In the beginning, aside from a way to honor my great-uncle Billy and his shipmates I had thoughts of using the STRONG expedition should it come to be, as an educational and informational tool. Billy was a teacher prior to joining the Naval Reserve, and I believe he would be totally on board with something such as this. Over 500,000 people from around the world watched the live stream broadcast. That was a one-time deal as far as we know. No one but Mr. Allen has done this before. So what if you had a game plan for an expedition, from start to finish, documenting the steps along the way, something that could be accessed at any time by thousands of people? My idea for following an expedition on film is to do this in short vignettes, maybe no more than 10 minutes each that would describe the events leading up to the discovery, cover the discovery and then the aftermath. In these shorts we could discuss the history of the ship and even focus on some individual stories of the men. There would be primers on the equipment (ROV’s, AUV’s) used to locate the site, such as was seen for the MUSASHI. We could have someone discuss the history of the Solomon Islands during WW2 and the part the islanders played in helping the allies gain control. In addition there could be lessons on weather patterns, geology and volcanism, ocean currents, local wildlife and ecology – so many topics could be covered. These films could be posted on a web site dedicated to school children from kindergarten to high school. I’d especially like to have a focus toward high school kids working to decide on a career path, some things to consider when choosing a major for college. How many different job types are involved in the exploration industry? There are meteorologists, biologists, archaeologists, engineers, historians, marine scientists, mechanics- just a few examples of the many different vocations involved in this type of industry.

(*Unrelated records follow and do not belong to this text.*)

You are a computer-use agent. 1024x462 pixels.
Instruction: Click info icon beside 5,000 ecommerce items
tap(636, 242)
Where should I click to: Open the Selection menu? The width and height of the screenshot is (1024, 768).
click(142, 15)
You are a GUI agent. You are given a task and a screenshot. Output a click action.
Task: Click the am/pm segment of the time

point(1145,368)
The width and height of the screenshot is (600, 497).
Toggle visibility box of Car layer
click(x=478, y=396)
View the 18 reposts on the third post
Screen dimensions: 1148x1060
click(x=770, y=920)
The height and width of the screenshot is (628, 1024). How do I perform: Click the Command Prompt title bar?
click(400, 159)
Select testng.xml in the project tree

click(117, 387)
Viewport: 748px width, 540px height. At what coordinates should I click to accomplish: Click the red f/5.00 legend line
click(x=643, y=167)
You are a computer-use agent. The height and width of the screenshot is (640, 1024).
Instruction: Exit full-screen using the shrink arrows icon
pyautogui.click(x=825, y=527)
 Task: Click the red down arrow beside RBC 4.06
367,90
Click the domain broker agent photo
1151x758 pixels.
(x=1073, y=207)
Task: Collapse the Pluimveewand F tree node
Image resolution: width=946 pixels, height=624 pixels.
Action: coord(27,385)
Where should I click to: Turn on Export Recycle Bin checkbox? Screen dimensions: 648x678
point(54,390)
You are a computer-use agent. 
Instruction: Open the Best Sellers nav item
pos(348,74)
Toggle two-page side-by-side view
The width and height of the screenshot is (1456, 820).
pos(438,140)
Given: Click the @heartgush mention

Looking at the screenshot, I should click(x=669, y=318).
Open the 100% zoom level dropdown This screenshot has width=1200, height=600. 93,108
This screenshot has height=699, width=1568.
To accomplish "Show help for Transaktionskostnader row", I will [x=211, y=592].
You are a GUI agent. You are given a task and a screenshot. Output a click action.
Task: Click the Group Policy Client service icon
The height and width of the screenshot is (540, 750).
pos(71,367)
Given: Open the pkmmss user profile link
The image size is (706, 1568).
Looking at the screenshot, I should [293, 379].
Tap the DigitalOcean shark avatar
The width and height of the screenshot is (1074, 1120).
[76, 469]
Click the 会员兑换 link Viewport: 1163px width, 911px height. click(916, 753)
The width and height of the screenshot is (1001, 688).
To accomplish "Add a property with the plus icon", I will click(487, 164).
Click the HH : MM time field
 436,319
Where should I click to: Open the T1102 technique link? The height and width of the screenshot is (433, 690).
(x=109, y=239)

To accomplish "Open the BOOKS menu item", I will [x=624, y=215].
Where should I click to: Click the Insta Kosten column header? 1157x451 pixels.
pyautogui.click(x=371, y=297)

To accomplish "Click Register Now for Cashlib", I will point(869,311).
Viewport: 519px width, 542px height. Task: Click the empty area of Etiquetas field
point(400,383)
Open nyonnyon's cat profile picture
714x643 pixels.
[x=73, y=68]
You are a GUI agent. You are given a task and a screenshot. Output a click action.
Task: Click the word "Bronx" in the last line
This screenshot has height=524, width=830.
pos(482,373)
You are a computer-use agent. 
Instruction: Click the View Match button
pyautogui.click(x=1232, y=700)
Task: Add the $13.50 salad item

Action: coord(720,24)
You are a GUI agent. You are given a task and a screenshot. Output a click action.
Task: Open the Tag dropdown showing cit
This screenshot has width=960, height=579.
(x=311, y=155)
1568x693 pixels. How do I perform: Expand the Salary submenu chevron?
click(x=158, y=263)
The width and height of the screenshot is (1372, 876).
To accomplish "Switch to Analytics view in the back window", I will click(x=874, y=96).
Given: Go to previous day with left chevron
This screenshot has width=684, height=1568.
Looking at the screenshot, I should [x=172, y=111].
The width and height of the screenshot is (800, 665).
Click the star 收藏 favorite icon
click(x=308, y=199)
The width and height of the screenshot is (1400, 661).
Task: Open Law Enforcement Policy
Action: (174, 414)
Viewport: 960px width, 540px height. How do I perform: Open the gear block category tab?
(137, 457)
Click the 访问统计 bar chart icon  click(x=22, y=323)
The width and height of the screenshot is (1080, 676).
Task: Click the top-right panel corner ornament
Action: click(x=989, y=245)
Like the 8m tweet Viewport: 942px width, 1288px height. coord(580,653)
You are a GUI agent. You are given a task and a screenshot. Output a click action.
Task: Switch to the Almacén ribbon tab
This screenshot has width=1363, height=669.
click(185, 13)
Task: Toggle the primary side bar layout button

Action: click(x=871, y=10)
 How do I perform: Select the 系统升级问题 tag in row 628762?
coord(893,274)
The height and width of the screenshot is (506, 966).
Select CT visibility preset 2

In the past I have worked with kids of all ages on many levels. I miss that. This would be the perfect vehicle for pulling in kids, teachers and parents. The key is education and information. Do it in a manner that is entertaining and engaging and offer it to the world. I believe this is one way to help foster concern for these resources and to build respect for the sites that remain to be discovered. Kids dig deep sea exploration, and I for one can never get enough of watching anything on this topic that comes up on NatGeo, Discovery, History Channel or whatever. The kid in me is never satisfied. Let’s feed this information to our children in a way that keeps them seeking and searching for more. Let’s show them the world under the sea, the exploration of this world as they have never seen it. I’d love it to be interactive, where questions could be submitted and responses posted. This way they would know they are heard and their thoughts are important.
It would be awesome to have the resources to pull this off. Bucket list has been updated, and the universe has been notified. I’ve been inspired.